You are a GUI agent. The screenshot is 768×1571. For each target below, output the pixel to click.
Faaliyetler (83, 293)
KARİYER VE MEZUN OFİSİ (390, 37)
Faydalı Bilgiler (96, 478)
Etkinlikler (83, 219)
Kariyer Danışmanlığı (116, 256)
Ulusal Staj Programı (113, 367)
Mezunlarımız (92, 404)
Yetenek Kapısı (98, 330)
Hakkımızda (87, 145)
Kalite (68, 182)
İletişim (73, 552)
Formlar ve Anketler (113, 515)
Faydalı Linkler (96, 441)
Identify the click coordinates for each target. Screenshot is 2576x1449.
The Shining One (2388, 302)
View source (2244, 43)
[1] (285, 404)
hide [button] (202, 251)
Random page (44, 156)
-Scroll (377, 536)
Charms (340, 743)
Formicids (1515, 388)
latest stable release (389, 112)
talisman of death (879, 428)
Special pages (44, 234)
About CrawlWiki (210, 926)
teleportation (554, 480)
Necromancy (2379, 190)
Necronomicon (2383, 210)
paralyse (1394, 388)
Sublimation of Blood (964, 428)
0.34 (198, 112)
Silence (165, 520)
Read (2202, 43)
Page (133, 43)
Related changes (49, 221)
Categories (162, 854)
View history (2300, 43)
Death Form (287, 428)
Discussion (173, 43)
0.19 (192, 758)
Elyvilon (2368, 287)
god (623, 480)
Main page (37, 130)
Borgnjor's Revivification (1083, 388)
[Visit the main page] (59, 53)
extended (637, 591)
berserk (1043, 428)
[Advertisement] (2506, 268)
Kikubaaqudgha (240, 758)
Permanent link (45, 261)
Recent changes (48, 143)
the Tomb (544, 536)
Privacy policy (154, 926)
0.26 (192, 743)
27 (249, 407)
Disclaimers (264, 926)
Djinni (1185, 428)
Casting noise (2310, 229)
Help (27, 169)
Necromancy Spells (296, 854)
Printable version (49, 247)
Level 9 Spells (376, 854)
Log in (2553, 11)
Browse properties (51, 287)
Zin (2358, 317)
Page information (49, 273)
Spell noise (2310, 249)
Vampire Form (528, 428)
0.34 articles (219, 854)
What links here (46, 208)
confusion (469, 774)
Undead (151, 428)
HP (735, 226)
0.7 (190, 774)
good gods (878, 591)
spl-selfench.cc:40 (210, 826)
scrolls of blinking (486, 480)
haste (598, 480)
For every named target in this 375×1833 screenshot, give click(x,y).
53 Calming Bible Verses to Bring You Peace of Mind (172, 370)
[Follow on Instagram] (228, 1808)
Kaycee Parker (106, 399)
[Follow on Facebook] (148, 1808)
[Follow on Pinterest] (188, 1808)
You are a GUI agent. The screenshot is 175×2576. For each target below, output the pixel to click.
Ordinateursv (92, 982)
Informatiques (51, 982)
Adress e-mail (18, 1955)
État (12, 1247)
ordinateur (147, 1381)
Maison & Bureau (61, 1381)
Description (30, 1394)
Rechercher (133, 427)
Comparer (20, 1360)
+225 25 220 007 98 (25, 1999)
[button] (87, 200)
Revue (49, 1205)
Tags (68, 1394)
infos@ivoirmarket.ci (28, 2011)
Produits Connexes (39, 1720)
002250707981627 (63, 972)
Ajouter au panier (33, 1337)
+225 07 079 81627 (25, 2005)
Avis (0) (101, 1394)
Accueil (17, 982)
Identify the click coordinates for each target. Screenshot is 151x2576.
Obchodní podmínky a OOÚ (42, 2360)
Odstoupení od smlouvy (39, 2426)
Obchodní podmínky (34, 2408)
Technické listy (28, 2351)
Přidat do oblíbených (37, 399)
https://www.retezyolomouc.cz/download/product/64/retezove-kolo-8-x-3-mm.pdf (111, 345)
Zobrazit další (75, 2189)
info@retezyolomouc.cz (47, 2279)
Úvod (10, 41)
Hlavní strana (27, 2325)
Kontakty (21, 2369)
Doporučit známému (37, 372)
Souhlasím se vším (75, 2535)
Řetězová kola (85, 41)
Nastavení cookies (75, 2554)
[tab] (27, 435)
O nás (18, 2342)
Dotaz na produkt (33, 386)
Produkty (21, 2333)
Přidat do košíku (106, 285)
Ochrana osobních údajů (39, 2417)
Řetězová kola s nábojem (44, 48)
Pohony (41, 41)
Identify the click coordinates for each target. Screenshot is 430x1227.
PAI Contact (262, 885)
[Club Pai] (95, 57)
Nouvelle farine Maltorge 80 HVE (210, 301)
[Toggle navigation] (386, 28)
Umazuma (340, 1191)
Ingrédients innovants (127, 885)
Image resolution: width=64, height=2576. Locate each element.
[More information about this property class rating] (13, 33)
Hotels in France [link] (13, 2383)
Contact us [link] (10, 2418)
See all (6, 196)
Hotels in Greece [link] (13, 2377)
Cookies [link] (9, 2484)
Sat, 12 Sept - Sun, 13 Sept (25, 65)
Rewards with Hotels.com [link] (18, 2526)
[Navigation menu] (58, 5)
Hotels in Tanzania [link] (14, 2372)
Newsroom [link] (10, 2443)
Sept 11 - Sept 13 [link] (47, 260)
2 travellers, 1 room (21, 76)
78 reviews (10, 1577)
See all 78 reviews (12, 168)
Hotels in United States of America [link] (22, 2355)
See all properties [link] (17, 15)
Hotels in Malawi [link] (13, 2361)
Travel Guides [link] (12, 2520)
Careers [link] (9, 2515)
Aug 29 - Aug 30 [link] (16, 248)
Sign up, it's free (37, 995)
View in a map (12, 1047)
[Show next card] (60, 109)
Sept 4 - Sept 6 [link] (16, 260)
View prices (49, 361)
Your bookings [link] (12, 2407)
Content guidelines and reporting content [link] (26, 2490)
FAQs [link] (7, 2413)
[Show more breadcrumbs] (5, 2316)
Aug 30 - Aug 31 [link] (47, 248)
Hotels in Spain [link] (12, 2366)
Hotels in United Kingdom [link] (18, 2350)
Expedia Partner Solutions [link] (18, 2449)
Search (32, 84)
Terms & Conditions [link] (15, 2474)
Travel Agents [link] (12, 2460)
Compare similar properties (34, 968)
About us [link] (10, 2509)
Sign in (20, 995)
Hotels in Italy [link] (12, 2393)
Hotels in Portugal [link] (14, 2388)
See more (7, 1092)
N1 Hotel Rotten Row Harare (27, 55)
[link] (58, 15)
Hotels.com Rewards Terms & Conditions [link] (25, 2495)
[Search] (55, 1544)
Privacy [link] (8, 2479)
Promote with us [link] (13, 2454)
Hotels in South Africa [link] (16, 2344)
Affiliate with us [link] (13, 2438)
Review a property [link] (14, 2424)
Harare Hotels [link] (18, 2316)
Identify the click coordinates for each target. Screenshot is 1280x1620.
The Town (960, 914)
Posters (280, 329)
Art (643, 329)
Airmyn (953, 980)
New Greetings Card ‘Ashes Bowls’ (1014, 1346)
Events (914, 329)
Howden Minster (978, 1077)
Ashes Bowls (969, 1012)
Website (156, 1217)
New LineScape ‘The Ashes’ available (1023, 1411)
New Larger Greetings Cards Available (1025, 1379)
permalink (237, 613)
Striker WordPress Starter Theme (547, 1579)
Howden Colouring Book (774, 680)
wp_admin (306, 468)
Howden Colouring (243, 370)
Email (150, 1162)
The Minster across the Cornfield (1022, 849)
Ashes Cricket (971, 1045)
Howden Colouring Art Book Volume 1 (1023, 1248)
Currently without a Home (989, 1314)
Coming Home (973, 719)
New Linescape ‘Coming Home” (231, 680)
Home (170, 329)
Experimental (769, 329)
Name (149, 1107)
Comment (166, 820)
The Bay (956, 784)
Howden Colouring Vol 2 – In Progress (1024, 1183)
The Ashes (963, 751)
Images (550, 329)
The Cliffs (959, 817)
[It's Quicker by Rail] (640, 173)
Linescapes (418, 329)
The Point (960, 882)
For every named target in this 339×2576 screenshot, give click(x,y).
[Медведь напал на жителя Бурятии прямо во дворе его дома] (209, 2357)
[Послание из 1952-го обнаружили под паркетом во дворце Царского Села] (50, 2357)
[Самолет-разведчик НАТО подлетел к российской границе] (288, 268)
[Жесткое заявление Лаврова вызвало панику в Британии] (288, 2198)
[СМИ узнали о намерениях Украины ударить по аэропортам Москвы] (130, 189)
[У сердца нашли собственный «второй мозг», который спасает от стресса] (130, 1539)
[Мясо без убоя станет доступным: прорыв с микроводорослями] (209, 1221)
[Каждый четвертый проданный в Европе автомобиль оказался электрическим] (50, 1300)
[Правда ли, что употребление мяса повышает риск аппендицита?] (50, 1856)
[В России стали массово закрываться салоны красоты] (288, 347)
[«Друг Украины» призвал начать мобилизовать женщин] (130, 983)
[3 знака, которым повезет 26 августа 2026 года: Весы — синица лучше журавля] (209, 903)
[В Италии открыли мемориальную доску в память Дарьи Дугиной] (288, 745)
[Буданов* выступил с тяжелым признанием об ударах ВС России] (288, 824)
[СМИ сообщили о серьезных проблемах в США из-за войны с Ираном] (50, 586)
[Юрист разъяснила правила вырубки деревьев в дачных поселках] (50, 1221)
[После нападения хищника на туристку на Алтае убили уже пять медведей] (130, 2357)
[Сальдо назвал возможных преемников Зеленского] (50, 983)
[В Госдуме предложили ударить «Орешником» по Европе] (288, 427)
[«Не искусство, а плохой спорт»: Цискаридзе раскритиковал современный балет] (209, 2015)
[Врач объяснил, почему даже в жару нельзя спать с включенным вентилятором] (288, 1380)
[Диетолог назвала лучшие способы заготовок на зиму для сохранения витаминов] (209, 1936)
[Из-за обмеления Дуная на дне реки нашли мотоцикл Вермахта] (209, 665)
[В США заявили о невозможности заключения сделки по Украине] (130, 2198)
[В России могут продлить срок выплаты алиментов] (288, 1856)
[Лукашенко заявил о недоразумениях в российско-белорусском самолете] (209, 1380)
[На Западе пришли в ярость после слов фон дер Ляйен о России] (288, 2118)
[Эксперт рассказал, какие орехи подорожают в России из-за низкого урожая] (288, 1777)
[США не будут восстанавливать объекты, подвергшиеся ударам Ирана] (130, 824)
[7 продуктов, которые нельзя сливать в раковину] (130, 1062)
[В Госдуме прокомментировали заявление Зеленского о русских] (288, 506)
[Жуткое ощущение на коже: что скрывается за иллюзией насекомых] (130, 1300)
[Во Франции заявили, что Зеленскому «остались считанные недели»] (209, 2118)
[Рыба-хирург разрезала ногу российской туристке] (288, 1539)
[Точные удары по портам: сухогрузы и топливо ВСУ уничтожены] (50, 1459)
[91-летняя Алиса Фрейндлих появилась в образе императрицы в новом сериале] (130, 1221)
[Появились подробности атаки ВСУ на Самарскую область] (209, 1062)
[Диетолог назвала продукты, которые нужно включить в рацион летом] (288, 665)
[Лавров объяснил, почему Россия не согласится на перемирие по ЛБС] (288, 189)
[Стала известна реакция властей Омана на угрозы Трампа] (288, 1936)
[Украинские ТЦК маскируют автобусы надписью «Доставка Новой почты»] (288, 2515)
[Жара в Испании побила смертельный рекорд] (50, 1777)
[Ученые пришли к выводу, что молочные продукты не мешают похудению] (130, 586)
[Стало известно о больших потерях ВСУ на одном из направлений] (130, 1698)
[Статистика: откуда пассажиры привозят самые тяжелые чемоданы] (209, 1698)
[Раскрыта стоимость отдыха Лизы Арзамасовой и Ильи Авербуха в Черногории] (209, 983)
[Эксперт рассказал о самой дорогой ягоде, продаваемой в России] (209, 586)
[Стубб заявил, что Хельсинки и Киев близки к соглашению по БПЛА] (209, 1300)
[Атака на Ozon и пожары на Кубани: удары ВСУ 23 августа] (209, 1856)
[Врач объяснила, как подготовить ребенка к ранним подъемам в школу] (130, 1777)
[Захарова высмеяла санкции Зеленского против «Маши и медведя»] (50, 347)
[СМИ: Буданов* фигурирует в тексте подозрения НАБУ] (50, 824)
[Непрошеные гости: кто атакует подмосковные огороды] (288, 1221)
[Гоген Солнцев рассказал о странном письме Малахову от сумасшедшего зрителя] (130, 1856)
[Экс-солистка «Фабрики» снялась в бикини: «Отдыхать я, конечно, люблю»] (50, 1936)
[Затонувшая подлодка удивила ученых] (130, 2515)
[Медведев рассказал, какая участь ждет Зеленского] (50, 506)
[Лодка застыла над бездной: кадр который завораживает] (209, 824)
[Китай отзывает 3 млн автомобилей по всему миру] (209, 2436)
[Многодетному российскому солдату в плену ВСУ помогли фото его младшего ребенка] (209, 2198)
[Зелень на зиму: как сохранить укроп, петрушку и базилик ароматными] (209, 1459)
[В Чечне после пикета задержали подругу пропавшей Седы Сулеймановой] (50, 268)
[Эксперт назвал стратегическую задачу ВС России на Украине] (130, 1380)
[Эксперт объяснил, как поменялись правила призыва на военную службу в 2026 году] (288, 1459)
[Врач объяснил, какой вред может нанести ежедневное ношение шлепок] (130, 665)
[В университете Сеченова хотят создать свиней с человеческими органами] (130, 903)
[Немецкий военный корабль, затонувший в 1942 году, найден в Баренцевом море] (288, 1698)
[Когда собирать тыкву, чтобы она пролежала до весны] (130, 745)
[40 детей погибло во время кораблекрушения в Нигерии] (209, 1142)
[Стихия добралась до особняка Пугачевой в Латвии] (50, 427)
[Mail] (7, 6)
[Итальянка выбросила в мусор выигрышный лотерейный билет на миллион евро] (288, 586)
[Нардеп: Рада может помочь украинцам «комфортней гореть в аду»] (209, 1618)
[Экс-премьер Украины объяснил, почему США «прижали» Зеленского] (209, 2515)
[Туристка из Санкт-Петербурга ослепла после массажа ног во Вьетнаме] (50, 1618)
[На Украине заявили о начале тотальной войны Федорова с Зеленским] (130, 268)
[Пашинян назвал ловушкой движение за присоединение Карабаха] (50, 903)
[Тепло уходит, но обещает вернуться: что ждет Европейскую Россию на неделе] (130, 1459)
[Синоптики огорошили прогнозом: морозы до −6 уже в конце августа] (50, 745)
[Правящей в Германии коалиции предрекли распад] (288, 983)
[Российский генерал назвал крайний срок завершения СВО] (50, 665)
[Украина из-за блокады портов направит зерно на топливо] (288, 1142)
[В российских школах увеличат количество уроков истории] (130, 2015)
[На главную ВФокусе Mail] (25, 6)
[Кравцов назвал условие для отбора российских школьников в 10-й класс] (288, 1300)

§ **TASK BRIEF**
Wherever the string "Show" is found in the entries, copy the line it sits in.

§ **WORKED SOLUTION**
[Show next card] (60, 109)
[Show more breadcrumbs] (5, 2316)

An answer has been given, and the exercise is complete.